-- Dataset records --
------------------------------------
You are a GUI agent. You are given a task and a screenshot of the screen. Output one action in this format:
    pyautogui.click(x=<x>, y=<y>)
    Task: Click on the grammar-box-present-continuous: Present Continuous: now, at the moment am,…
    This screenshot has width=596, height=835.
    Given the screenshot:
------------------------------------
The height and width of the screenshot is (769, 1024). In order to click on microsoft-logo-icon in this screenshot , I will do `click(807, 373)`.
------------------------------------
-- Try it --
Pick out each row above that contains the word "width" and copy it in full.

-- Response box --
    This screenshot has width=596, height=835.
The height and width of the screenshot is (769, 1024). In order to click on microsoft-logo-icon in this screenshot , I will do `click(807, 373)`.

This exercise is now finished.